SOURCE:
•••

My ds's are 8.5 and almost 5. I also have dd in between. The boys fight unbearably, and each genuinely believes that the other is to blame. The typical pattern is that ds2 says or does something that simply "bugs" ds1, and ds1 flies off the handle and it becomes v physical. Ds2 is the rougher and the more malicious, as I think he is trying to prove that he is as big/strong/clever. Every time I hear those cries of "mummy, mummy!!!" I think, this is it, this time it will be pools of blood, or broken bones, or a punctured eyeball, or whatever. I have tried everything. I dread being alone with them, which is often as I have to family nearby and no neighbours, so basically all half-terms and holidays are hell. Anyone got any good advice?

OP posts:
colditz · 07/03/2007 18:00

i would adopt a zero tolerance approach. No matter how annoying someone is being, the first person to touch the other in a way calculated to cause pain or distress loses pocket money and that money goes to the other person.

At their age, keeping 20 pence peices in jars, then visibly putting the offenders money in the victims jar would be gall and wormwood.

Iota · 07/03/2007 18:03

personally I screech like a banshee at mine and send them to separate rooms

not that I'm recommending this, you understand

utterlyconfused · 07/03/2007 18:08

Yeah, it's the banshee method I tend to use...
I try to do zero tolerance, but it's always a bit cloudy as to who touched who first etc and then that's another whole episode. So often one starts it but it really wasn't enough to react to so the other is more to blame.
Does anyone have boys who don't fight, and what do you think the key is?

OP posts:
Iota · 07/03/2007 18:13

the key for me is regular exercise - take them out - playground, swimming, soft play, walks in the woods, trips to town.

if they are in the house for too long they go stir crazy

Iota · 07/03/2007 18:13

mine are 7 and 5 BTW

Califrau · 07/03/2007 18:17

This reply has been deleted

Message withdrawn at poster's request.

Saturn74 · 07/03/2007 18:22

Zero tolerance of aggressive behaviour.
LOTS of long walks; playing outside when possible.
One to one time with each child - even if just 5 minutes every day.
Encourage different hobbies, so they can spend time at home but away from each other and occupied.
(And a few two-player PS2 games where they are both united against a common enemy work well!)

•••

EXCERPTED RECORDS:

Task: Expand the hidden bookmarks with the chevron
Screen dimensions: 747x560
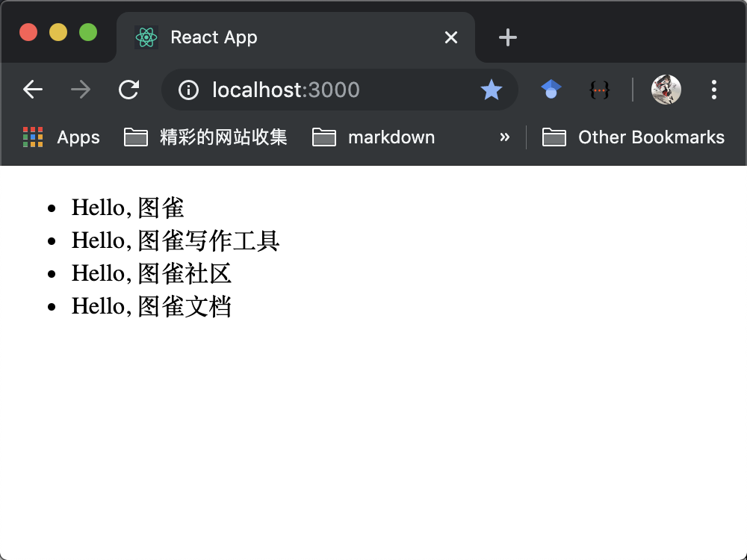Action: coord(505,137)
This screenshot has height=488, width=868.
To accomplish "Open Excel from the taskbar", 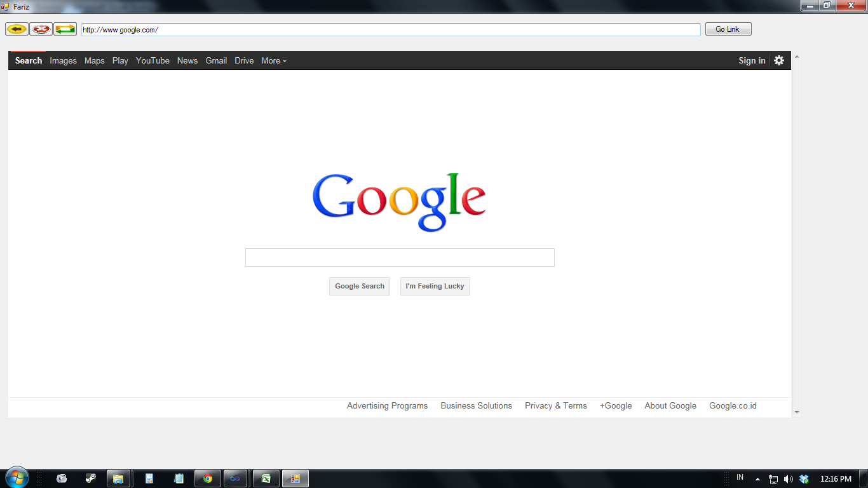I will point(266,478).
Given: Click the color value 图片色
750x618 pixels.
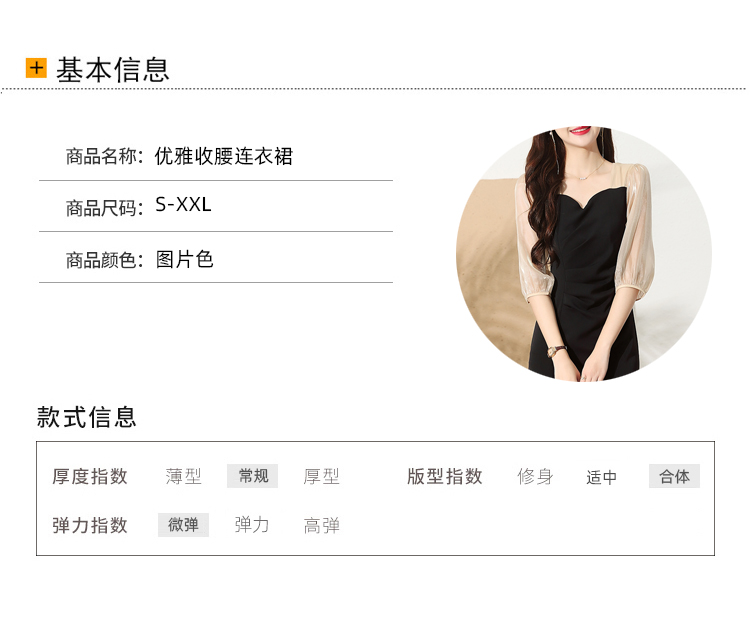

•••

WRITTEN REQUEST 1:
Answer these questions using the forum thread.
(a) How old are the original poster's two sons?
(b) Under colditz's suggestion, where does the offender's pocket money go?
(c) What does Iota call the key to stopping the fighting?
WRITTEN REQUEST 2:
Please summarize the forum thread in two sentences.
WRITTEN REQUEST 3:
Translate this sentence from the forum thread into French: "Encourage different hobbies, so they can spend time at home but away from each other and occupied."
The entries come from a different source than the forum thread.

WRITTEN ANSWER 1:
(a) 8.5 and almost 5.
(b) To the other child, the victim.
(c) Regular exercise.

WRITTEN ANSWER 2:
A parent says her two sons, aged 8.5 and almost 5, fight often and physically, each blaming the other, and asks for advice. Replies suggest zero tolerance with the offender's pocket money going to the victim, sending the boys to separate rooms, regular outings and exercise, one-to-one time, separate hobbies, and two-player games against a common enemy.

WRITTEN ANSWER 3:
Encouragez des loisirs différents, pour qu'ils puissent passer du temps à la maison tout en étant séparés l'un de l'autre et occupés.